#### Dataset records

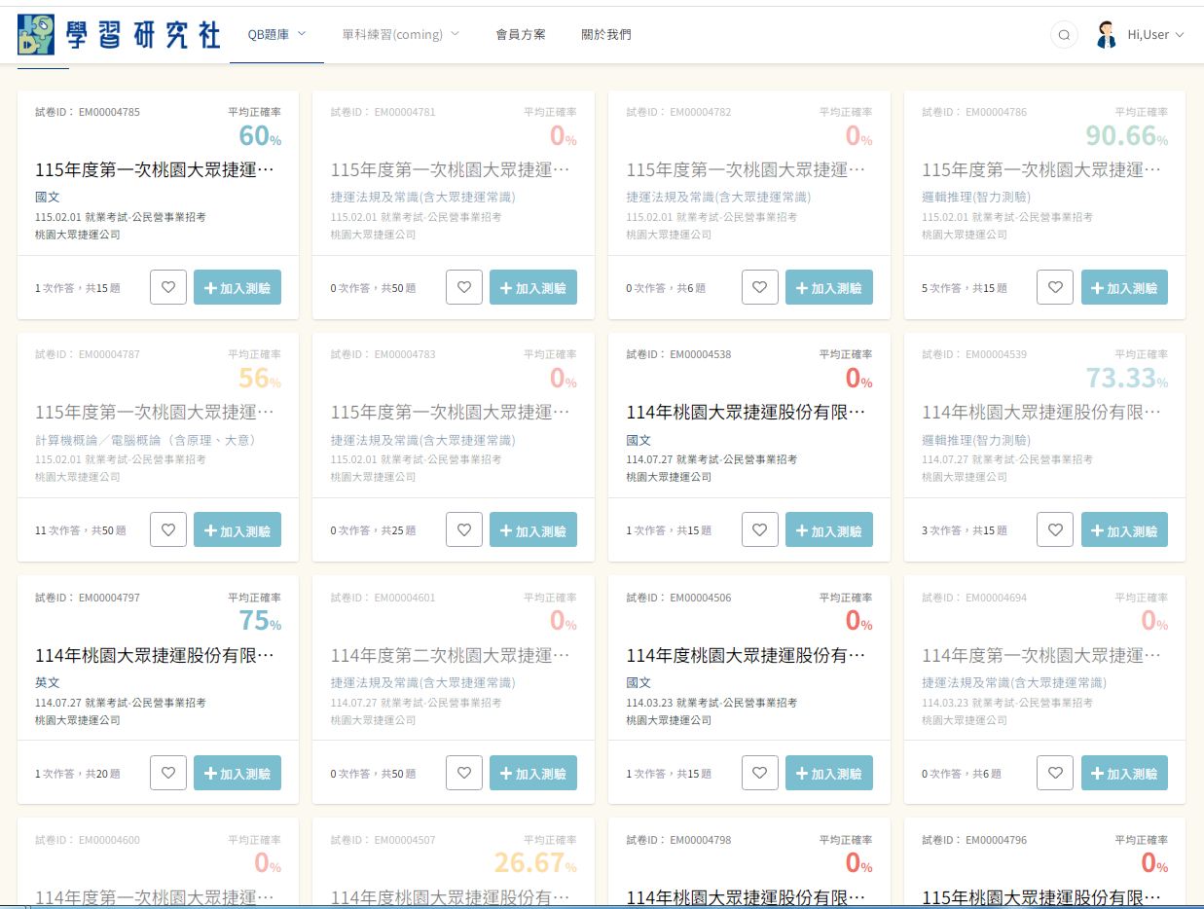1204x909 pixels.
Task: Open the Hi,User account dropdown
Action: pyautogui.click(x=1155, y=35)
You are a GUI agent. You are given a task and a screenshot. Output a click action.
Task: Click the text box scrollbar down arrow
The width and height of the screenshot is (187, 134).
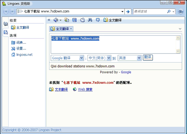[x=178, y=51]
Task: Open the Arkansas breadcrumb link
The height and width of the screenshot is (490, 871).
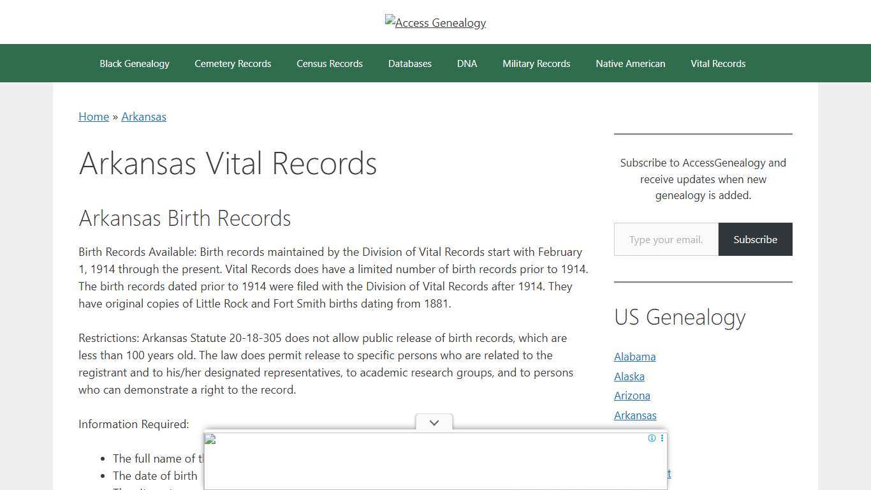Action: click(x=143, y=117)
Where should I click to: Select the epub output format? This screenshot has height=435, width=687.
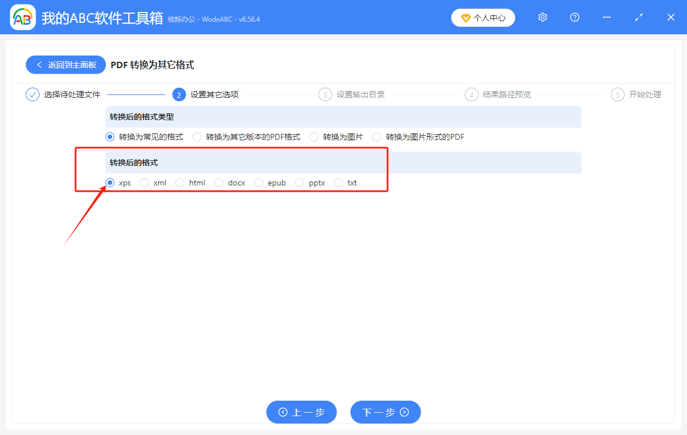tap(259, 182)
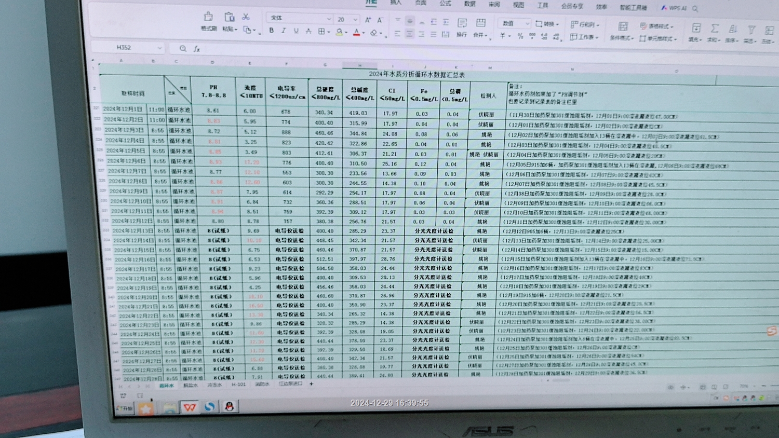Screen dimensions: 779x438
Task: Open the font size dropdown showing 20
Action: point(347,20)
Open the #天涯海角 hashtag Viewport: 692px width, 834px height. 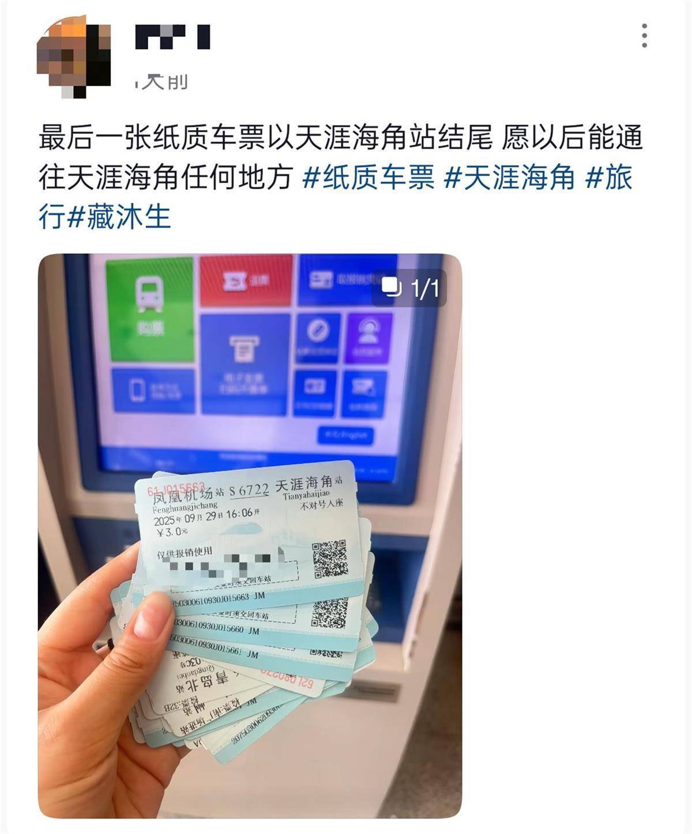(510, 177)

########
#### Dataset records

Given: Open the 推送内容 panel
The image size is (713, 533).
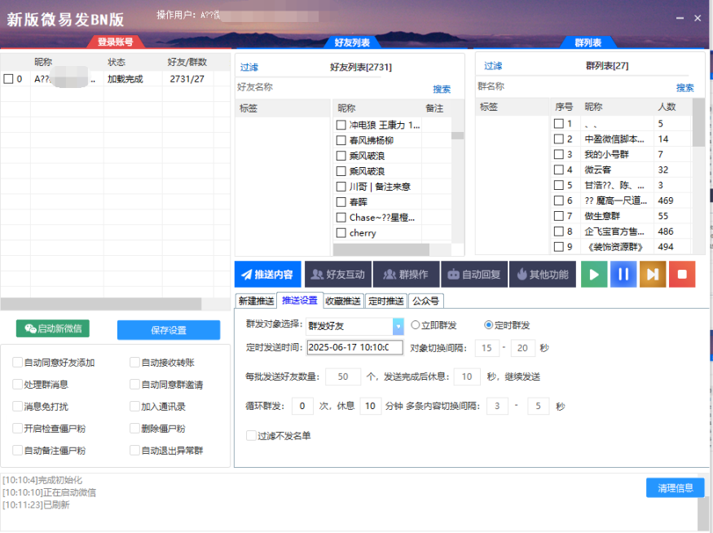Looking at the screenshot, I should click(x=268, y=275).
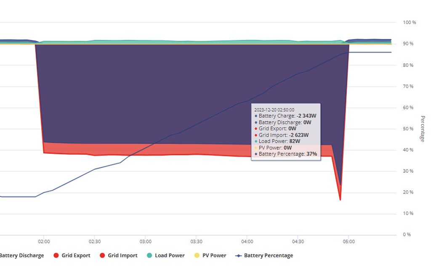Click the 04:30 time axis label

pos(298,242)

########

* _Description of the task_: Leave out the images and write out the lines above exactly, from the one with "You are a GUI" up to and including the one with "Task: Open the Arkansas breadcrumb link".

* _Written reply_:
You are a GUI agent. You are given a task and a screenshot. Output a click action.
Task: Click the text box scrollbar down arrow
The width and height of the screenshot is (187, 134).
[x=178, y=51]
Task: Open the Arkansas breadcrumb link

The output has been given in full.